У него тоже глаза были мокрые, он улегся на пол рядом с кроватью и сказал шепотом:

– А ты ведь не училась у моей мамы, она тебе это не могла задать… – Его как-то постыдно радовали ее слезы и ее горе, опровергавшие его прежние насчет нее подозрения.

Татьяна тоже ответила не сразу:

– Ну да, это она не мне, другим задавала, а мне еще чья-то мама задала…

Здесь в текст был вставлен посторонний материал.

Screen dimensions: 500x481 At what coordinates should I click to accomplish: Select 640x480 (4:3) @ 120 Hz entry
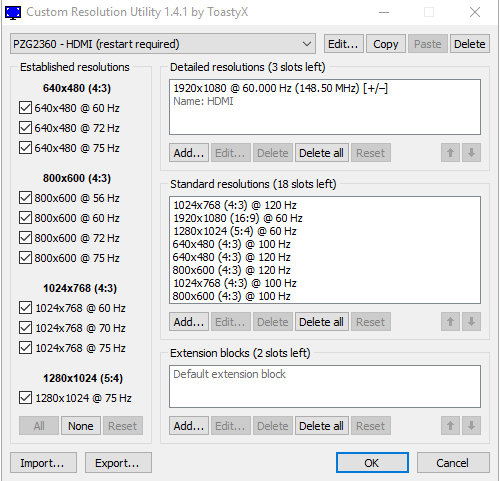coord(231,257)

Через пару недель она сказала, что не хочет, чтобы их личные проблемы определяли или влияли на его позиции в других вопросах, пусть он действует так, как считает правильным, а она хочет понимать перспективу. «Мы не договорили тогда, Паш, – сказала она, – а это нужно договорить и принять решения».

– Танюш, если для тебя это важно так же, как и наши личные вопросы, то можем не возвращаться к тем разговорам, а просто ты скажи, как надо поступить, – я так для тебя и сделаю, любой вариант, – предложил он.